To get the actual proof, we replace \(Q\) with the capacity-achieving distribution \(\underset{Q \in P_X}{\text{argmax}}~I(Q,W)\). The last conclusion above becomes \(R < C^{(I)} - 3\epsilon\) implying \(P_e^{(n)} = \bar{\lambda}_1 \leq 2\delta\). Next, we have a fundamental lemma about the average of numbers:
Lemma 1: Consider a sequence of real numbers \(a_1,\dots, a_n\). If the average \(\bar{a} = \frac{1}{n} \sum_{i=1}^n a_i \leq \gamma\), then there exists an \(a_i \leq \gamma\).
This lemma can be proven easily by contradiction. The implication of this is that previously we have shown that the average error \(P_e^{(n)} \leq 2\delta\) over all random codebook, then there must exist a codebook \(\mathcal{C}^*\) whose average error \(P_e^{(n)}(\mathcal{C}^*) \leq 2\delta\). It remains to bound the maximal error \(\lambda_\max(\mathcal{C}^*) = \underset{m\in \mathcal{M}}{\max}\lambda_m(\mathcal{C}^*)\), which is actually we need to show for the achievability of the rate \(R\).
Lemma 2: Consider a sequence of \(2n\) real numbers such that \(a_1\leq \dots \leq a_{2n}\) and its average \(\bar{a} \leq \nu\). It holds that \(a_n \leq 2\nu\).
Proof:
\[\begin{align} 2n\nu &\geq \sum_{i=1}^{2n} a_i = \sum_{i=1}^{n} a_i + \sum_{i=n+1}^{2n} a_i\\ &\geq \sum_{i=n+1}^{2n} a_i \\ &\geq \sum_{i=n+1}^{2n} a_n = n a_n \end{align}\]Using the lemma, we have a bound on the maximal error \(\lambda_\max(\mathcal{C}^*)\leq 4\delta\) by throwing away half of the codewords in \(\mathcal{C}^*\). However, by throwing away codewords we also lose the rate of communication, it is now \(R-\frac{1}{n}\) instead of \(R\). Indeed, the \(\frac{1}{n}\) would vanish for a large \(n\). Overall, this strategy of bounding the maximum is called the expurgation trick.

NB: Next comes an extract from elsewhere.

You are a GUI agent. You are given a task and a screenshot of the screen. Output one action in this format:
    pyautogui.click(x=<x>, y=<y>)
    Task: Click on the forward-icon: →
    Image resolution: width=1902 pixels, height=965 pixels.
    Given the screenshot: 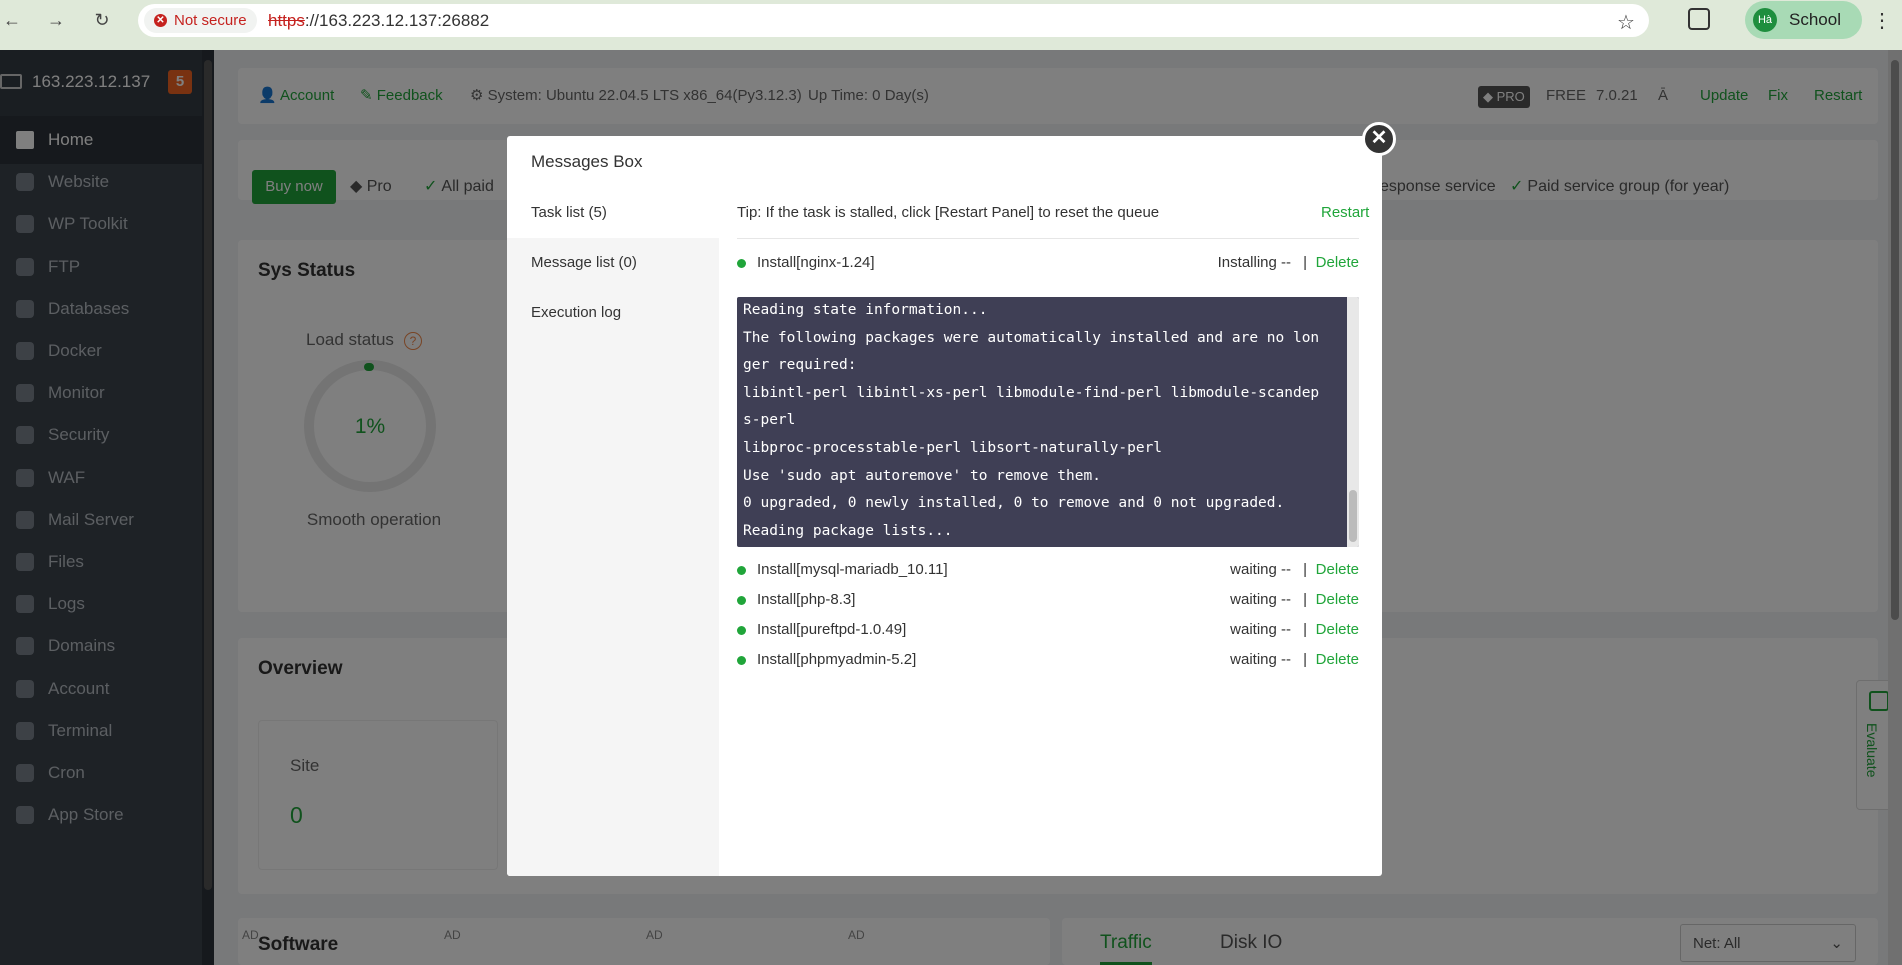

For a rate \(\tilde{R} < C^{(I)}\) and any \(\tilde{\epsilon}>0\), we can show that for \(n\) large enough there exists a rate-\(R\) (\(\tilde{R} < R\)) blocklength-\(n\) codebook where \(\lambda_\max \leq \tilde{\epsilon}\) by setting \(R=\frac{(\tilde{R}+C)}{2}\), \(\delta=\frac{\tilde{\epsilon}}{4}\), \(\epsilon < \frac{C^{(I)}-R}{3}\) and apply the proof above.